Determinante, nello svilupparsi di questo flusso verso una zona specifica, è stato il ruolo di mediazione svolto da alcuni tra i primi arrivati, sia verso la società ospite, sia nei riguardi della comunità di origine, assolvendo la funzione di una sorta di agenzia per l’emigrazione.

(…) A fianco di questo movimento ufficiale se ne verifica un altro a carattere stagionale, costituito essenzialmente da giovani al di sotto dei trent’anni che lavoravano in campagna come garzoni “da primavera a S. Martino” e in parte in città nell’edilizia; in ambedue i casi spesso come lavoratori abusivi.

Nel 1958 già qualche nucleo familiare emigrato nella campagna astigiana inizia il suo trasferimento verso la città. Tale fenomeno successivamente avrà una certa rilevanza. Chi riuscì ad ottenere la cittadinanza, cosa non facile in quegli anni, solitamente considerò la propria un’emigrazione definitiva.

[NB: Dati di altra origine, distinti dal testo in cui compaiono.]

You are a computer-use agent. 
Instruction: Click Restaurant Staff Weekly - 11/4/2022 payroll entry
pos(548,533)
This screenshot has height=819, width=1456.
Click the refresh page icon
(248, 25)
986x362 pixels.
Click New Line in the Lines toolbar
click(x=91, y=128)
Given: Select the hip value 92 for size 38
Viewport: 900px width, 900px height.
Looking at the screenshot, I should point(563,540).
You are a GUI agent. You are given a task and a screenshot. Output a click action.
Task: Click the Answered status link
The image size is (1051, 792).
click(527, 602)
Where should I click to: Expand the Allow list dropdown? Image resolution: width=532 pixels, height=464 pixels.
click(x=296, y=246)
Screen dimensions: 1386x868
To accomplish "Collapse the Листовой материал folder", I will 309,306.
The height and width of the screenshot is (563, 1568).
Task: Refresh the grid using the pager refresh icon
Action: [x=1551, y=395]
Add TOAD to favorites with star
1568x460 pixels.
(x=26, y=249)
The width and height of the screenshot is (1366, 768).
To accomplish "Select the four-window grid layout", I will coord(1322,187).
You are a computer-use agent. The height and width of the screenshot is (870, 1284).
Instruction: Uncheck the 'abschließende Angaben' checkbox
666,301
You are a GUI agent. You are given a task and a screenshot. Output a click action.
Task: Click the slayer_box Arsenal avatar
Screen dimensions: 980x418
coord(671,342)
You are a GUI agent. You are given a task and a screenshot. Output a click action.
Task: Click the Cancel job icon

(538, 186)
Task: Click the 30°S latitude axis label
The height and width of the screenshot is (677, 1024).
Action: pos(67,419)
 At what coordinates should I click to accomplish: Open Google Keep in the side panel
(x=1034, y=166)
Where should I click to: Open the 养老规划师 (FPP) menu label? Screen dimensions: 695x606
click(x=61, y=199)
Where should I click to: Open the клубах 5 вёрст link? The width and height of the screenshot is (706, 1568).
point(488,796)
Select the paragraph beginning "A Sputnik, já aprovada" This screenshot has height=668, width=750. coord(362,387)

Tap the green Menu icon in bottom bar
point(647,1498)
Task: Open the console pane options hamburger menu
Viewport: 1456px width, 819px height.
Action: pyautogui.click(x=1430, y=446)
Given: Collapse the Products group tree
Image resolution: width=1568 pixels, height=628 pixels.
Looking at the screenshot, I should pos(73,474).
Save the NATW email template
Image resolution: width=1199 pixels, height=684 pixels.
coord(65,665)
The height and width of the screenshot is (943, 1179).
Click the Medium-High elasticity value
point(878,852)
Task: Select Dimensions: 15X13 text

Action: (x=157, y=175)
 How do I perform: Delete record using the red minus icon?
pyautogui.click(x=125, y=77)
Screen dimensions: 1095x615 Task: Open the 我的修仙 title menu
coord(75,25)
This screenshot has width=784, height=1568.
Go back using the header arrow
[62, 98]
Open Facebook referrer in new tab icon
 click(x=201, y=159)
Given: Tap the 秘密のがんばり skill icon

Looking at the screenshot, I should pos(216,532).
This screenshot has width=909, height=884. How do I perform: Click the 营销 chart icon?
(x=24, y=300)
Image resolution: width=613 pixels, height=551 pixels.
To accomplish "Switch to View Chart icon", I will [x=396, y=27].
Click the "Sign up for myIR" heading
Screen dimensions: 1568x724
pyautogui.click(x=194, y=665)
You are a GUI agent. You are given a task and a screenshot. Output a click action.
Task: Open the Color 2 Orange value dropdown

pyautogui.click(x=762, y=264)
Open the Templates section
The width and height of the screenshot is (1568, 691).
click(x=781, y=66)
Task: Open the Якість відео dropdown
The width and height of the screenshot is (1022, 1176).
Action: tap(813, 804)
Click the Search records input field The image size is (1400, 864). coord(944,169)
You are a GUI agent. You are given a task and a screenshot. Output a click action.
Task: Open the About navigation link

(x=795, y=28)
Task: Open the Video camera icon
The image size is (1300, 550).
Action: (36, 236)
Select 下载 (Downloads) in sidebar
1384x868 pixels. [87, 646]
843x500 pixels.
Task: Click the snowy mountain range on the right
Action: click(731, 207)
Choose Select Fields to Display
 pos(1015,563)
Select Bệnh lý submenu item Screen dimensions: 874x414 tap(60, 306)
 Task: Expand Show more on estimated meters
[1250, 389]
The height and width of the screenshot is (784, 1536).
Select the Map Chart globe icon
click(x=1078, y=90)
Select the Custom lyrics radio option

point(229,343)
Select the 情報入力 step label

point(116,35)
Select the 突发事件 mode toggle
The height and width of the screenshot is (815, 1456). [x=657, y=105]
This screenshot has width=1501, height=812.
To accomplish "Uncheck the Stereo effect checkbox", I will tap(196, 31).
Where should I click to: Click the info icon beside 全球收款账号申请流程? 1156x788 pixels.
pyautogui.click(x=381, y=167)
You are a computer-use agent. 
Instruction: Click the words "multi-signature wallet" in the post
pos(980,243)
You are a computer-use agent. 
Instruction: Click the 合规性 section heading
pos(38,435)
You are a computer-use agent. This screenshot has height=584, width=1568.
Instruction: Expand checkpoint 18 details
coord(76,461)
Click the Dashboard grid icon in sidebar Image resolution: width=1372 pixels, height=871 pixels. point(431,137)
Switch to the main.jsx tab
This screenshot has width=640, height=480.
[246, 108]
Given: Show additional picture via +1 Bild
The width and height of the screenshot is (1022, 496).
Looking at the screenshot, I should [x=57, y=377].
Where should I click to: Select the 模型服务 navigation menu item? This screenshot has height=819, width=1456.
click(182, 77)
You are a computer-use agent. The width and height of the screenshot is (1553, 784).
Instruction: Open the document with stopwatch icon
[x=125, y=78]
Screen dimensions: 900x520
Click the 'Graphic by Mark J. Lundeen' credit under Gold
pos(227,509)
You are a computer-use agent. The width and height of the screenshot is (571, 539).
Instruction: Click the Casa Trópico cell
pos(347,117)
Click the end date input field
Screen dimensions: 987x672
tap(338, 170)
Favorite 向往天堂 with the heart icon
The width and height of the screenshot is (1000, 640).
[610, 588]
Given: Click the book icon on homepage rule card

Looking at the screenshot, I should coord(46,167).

Per quanto riguarda l’occupazione si può brevemente dire che in campagna molti lavoravano spesso in cascine con contratto di mezzadria; in città moltissimi erano manovali nell’edilizia, qualcuno lavorava da Fava e Scarzella (laterizi) e in numero sempre crescente (30 nel 1960), maschi e femmine, come operai stagionali alla Saclà (industria alimentare). Qualcuno trovò lavoro alla fornace Merlino di Isola d’Asti.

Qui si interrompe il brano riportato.